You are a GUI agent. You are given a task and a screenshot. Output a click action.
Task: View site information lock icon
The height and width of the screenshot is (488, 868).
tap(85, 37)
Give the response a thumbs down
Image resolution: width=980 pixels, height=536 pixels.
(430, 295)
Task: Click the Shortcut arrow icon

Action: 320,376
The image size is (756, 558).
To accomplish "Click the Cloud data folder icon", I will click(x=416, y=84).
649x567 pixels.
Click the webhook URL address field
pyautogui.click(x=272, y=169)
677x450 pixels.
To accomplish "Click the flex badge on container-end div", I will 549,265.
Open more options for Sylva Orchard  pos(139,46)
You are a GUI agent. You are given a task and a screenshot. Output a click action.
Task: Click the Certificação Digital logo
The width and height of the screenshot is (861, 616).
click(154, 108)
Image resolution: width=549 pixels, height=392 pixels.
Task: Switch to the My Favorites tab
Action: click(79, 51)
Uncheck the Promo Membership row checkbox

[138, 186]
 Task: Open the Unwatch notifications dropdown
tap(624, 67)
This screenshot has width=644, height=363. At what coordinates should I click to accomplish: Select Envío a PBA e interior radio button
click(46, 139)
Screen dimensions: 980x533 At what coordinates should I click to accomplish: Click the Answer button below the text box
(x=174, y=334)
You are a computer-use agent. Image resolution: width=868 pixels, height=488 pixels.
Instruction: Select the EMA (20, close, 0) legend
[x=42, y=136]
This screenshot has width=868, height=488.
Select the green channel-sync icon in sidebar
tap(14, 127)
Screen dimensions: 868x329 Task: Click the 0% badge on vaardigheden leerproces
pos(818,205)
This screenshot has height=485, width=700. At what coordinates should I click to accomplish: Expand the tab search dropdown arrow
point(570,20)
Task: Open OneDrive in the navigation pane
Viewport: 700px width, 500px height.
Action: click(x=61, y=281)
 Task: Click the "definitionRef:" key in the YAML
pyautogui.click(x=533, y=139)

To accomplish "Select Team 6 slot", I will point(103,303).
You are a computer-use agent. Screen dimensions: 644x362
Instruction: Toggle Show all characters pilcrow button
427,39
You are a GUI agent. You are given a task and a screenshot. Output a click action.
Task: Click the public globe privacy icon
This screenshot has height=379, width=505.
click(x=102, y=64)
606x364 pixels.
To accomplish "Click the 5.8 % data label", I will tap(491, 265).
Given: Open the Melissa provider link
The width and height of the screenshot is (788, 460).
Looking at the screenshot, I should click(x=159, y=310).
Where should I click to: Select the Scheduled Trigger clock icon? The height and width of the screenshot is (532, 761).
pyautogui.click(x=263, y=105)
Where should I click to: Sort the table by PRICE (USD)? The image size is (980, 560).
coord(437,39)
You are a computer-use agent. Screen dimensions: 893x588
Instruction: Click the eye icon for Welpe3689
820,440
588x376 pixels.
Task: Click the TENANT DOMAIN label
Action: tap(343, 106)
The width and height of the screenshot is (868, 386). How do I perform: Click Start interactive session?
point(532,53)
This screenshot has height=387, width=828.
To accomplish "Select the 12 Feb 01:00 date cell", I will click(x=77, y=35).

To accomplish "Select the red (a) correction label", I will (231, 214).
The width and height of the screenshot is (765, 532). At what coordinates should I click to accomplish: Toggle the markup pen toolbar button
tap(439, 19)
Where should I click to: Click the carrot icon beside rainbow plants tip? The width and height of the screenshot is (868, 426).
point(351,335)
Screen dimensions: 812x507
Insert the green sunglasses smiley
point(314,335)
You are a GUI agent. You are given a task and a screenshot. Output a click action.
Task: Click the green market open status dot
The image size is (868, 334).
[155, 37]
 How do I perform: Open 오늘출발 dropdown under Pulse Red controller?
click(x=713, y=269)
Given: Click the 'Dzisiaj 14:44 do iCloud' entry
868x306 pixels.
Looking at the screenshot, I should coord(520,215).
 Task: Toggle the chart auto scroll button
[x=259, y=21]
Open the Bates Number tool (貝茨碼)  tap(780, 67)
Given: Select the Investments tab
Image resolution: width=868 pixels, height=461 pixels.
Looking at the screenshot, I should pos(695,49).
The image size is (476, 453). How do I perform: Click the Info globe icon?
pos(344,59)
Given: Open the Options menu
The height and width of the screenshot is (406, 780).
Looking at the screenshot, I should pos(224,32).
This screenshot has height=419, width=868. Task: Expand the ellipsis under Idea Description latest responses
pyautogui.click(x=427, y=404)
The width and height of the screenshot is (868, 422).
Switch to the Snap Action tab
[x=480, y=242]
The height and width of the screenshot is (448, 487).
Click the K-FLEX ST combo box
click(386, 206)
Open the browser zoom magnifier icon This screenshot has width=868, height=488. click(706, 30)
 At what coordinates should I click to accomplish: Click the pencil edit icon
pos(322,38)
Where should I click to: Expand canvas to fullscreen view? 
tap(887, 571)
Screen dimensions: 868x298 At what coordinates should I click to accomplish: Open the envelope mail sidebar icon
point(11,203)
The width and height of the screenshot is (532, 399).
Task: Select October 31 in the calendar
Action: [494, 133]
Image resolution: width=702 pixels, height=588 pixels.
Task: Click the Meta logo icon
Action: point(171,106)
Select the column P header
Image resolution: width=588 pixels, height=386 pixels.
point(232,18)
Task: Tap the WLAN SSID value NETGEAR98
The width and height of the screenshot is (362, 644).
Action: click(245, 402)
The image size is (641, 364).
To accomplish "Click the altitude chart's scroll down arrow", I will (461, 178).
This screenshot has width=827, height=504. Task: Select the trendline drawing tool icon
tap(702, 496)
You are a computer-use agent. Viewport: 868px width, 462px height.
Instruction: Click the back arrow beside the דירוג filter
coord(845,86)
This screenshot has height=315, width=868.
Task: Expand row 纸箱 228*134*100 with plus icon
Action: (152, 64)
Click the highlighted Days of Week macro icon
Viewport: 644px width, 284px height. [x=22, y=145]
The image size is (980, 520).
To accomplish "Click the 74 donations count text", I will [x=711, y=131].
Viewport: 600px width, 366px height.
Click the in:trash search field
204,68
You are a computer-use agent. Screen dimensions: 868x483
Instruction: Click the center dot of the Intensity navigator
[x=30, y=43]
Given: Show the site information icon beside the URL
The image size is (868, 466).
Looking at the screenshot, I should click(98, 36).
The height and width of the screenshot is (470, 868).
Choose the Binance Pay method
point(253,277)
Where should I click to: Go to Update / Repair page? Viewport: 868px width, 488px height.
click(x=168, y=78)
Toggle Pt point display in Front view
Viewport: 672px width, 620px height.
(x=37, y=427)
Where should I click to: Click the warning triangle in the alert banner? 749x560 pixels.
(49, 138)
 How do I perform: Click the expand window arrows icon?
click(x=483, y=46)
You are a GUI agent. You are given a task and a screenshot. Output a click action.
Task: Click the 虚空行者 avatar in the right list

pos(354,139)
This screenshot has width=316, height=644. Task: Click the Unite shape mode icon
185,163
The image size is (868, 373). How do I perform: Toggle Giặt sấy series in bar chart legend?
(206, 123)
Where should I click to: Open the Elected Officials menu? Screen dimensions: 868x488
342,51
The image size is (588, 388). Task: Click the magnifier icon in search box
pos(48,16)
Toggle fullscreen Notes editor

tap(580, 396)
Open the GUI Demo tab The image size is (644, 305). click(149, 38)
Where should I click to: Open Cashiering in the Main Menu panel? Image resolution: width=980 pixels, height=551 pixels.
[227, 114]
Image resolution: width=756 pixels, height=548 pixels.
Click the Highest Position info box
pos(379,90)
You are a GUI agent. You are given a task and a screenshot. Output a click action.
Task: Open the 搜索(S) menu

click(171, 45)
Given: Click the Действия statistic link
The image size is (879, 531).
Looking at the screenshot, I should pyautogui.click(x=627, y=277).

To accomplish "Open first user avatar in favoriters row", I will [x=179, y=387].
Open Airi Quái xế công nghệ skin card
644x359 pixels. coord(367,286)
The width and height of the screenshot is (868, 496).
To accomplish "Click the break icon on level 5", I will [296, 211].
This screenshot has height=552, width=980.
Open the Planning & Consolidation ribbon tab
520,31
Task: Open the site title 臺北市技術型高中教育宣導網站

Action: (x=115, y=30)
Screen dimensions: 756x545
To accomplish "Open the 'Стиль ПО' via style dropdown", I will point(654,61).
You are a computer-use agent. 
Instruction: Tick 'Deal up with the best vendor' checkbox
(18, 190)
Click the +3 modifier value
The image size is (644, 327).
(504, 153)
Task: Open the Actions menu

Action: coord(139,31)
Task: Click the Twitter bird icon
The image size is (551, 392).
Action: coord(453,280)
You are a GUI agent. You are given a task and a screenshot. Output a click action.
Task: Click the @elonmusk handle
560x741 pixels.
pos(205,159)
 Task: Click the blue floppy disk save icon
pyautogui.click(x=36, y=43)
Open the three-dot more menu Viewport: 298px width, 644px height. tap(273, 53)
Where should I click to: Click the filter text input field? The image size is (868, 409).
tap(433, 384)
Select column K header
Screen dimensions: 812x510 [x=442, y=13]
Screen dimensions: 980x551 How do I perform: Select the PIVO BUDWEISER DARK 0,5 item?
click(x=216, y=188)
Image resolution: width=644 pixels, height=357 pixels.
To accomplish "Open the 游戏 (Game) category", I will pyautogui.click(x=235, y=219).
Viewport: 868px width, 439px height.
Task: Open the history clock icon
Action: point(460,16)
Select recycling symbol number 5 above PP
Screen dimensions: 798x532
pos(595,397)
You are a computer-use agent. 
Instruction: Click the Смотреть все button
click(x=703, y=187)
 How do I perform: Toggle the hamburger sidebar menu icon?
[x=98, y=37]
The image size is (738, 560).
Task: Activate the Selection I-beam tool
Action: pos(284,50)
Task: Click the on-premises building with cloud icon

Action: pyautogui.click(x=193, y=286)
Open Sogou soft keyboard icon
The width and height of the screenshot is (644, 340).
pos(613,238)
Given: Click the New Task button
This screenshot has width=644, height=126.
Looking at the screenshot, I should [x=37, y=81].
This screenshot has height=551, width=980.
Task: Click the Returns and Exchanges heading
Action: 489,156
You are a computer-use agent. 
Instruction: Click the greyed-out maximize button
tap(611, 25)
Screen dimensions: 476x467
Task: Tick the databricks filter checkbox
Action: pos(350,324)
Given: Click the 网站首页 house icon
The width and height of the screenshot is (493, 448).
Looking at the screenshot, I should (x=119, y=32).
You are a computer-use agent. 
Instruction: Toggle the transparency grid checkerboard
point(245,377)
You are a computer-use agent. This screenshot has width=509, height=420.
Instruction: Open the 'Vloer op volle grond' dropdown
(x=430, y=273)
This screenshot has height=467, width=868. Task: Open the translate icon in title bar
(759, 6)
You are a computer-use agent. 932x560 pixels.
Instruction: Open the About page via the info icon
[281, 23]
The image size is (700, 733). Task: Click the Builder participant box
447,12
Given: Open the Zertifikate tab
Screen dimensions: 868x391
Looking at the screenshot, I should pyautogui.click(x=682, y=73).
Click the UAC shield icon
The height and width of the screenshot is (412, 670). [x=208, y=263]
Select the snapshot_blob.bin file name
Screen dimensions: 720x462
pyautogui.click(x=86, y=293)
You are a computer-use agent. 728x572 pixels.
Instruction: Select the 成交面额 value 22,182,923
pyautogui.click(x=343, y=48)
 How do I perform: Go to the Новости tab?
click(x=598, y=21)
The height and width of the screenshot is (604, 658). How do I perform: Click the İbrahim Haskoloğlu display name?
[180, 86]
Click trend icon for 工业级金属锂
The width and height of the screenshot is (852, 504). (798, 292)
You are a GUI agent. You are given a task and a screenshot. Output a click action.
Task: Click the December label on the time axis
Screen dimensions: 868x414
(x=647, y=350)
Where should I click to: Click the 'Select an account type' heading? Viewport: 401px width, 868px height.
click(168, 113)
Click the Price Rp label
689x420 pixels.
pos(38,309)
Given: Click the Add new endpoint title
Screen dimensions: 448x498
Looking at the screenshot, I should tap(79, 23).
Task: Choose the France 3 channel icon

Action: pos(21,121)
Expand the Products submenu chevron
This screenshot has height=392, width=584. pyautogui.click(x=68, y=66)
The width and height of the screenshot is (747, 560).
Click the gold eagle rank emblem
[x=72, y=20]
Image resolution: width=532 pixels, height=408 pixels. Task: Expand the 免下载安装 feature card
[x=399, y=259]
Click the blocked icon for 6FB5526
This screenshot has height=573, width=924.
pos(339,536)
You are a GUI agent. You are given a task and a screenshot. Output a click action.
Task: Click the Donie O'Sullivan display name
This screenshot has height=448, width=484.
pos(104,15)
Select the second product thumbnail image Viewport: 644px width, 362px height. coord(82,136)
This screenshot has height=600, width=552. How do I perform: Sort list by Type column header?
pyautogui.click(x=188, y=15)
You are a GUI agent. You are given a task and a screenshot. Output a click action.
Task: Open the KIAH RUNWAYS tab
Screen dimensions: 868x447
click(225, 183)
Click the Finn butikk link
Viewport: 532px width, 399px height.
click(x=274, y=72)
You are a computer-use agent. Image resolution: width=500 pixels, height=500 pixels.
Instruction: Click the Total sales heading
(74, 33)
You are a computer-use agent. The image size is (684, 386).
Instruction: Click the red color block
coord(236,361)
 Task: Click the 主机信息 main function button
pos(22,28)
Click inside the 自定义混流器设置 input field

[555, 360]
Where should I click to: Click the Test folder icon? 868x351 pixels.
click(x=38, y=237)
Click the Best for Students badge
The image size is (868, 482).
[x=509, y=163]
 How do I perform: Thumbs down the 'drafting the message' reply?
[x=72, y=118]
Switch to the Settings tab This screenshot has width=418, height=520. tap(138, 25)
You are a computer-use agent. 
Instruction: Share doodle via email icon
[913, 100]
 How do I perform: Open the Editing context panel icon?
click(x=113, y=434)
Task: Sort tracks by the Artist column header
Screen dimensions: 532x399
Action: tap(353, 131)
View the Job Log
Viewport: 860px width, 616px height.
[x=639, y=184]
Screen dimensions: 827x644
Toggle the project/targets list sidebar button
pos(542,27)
------
Work to be completed: Gather all lines of the records that include the word "more".

Written reply:
Open more options for Sylva Orchard  pos(139,46)
Open the three-dot more menu Viewport: 298px width, 644px height. tap(273, 53)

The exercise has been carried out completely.